Bedrijfs- en
ondernemingsstrategie
Ondernemingsstrategie = wat gaan we zelf doen en wat willen we outsourcen
Bedrijfsstrategie = hoe gaan we ons positioneren en concurreren
H0: Intro en managementbegrippen: context (geen examenleerstof)
Organisaties = mensen die samenwerken en hun acties coördineren om specifieke doelen te bereiken
→ kan ook bv een huishouden zijn!
Doel = een gewenste toekomstige situatie dat de organisatie wilt bereiken (vaak winstmaximalisatie,
maar ook omzetmaximalisatie, servicemaximalisatie, … → doel kan zeer hard variëren → strategie helpt
ons om beter en sneller tot onze doelstelling te komen)
Management = alle middelen binnen de org gebruiken om doelstellingen te bereiken door middel van
planning, organisatie, leiding en controle
- Middelen zijn bv mensen, machines, grondstoffen, informatie, skills, toegang tot krediet,
gebouwen, lucht, geld, ruimte, tijd, …
→ Managers zijn MENSEN die verantwoordelijk zijn voor het juiste gebruik van alle middelen
→ juiste gebruik = efficiënt (rendabel/goedkoop) en effectief (correct)
3 levels van management:
Top managers (C-level, N (CEO) en N-1 zitten hierin, belang van
elke manger afhankelijk van sector) → organisationele doelen
zetten en middle-managers monitoren
Middle-managers → toezien op 1st line mgmt + bepalen hoe
middelen worden verdeeld over departementen
First-line managers ( = zolang er enkele mensen naar jou moeten
rapporteren) → dagelijks beheer: toezien wn (bv kopen/leasen?

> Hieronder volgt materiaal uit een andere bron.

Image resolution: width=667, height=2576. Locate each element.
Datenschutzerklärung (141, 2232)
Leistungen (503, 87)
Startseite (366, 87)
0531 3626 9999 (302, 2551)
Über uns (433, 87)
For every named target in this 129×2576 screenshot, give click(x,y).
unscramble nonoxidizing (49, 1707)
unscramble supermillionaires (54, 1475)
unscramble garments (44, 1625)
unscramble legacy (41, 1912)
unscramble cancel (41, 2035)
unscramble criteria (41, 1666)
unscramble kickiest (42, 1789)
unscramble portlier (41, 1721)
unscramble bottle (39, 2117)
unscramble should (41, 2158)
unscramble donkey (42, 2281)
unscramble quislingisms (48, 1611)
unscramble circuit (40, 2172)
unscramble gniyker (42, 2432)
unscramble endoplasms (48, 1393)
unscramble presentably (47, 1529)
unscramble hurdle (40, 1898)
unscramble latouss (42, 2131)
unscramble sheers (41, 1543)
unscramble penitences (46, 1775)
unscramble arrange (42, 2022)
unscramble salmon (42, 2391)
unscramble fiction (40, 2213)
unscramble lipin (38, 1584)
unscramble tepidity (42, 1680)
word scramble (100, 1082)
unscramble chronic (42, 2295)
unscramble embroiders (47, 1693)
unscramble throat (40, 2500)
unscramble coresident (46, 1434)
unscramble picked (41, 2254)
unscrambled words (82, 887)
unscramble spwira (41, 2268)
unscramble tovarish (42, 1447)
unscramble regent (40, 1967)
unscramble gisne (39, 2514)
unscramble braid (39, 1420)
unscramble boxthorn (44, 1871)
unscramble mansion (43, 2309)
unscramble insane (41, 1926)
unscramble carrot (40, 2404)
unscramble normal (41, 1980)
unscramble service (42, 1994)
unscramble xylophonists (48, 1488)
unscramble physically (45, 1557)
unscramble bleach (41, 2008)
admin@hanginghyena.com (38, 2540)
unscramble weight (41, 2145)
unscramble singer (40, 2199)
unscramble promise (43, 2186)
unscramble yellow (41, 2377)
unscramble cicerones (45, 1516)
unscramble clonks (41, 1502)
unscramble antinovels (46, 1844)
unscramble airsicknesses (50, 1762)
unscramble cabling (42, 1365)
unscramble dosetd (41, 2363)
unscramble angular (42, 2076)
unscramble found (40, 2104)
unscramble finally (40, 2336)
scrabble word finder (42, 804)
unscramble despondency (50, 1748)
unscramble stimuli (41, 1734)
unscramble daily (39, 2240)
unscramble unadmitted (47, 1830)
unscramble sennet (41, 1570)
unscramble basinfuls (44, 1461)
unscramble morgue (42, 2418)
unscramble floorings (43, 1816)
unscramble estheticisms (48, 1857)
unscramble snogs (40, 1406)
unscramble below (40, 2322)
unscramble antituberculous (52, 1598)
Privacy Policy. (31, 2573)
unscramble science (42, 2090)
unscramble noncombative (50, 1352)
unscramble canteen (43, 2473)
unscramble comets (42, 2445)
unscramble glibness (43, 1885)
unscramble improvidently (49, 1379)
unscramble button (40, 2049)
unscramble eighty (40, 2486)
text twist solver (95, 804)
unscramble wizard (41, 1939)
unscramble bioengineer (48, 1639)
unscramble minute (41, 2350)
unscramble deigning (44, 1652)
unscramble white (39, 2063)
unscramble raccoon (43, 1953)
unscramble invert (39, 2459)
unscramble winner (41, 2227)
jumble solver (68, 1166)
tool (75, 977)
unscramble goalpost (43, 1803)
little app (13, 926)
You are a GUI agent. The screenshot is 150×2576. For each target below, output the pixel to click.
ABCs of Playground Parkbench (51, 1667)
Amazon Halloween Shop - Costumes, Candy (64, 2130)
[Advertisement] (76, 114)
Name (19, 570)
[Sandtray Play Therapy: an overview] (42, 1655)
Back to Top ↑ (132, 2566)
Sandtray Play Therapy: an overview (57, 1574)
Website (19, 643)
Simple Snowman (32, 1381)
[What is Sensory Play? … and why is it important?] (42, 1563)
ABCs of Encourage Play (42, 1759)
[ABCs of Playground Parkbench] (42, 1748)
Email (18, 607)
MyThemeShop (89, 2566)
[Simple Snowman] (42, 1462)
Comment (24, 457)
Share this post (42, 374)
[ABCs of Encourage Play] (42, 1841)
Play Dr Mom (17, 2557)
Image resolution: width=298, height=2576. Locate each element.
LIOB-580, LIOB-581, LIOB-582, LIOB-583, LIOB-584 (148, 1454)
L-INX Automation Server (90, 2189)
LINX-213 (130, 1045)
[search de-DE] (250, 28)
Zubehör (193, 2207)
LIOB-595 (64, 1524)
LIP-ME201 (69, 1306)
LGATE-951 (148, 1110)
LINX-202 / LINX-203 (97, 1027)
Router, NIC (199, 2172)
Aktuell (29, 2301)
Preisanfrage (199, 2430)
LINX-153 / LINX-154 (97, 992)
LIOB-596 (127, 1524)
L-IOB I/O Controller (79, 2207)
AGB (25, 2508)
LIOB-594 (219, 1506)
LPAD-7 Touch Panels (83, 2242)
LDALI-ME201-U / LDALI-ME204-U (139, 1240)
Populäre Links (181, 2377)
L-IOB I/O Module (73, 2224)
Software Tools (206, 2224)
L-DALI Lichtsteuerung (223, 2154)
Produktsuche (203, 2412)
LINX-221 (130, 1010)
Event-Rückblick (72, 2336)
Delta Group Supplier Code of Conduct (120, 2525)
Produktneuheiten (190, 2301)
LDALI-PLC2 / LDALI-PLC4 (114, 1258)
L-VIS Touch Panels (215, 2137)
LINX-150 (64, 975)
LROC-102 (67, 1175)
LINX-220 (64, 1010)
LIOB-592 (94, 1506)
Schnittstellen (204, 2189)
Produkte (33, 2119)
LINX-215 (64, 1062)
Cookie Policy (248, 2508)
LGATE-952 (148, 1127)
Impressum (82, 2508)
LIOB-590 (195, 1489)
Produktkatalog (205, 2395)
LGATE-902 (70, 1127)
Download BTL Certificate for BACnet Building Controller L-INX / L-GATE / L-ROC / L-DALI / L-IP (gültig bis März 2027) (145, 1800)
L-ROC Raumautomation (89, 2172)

Non-management (enkel uitvoerende taken)
4 functies van management: Plannen (doelen kiezen) – organiseren (samenwerken) – leiden
(coördineren) – controleren (monitoren en meten)
Shareholders – stakeholders: inherent conflict
Algemene vergadering = iedereen die een aandeel bezit, 1x per jaar + extra voor belangrijke zaken →
praktisch onmogelijk als er bv 1.000 AH zijn. AH gaan dus iemand benoemen ter vertegenwoordiging.
1
,Raad van Bestuur (= board of directors)→ bevat o.a. zowel AH als managers. Zij hebben verschillende
wensen (dividend uitkeren VS investeren). = oorzaak conflict
Het spanningsveld kan soms wat minder aanwezig zijn / zich minder uiten, maar het is er wel altijd!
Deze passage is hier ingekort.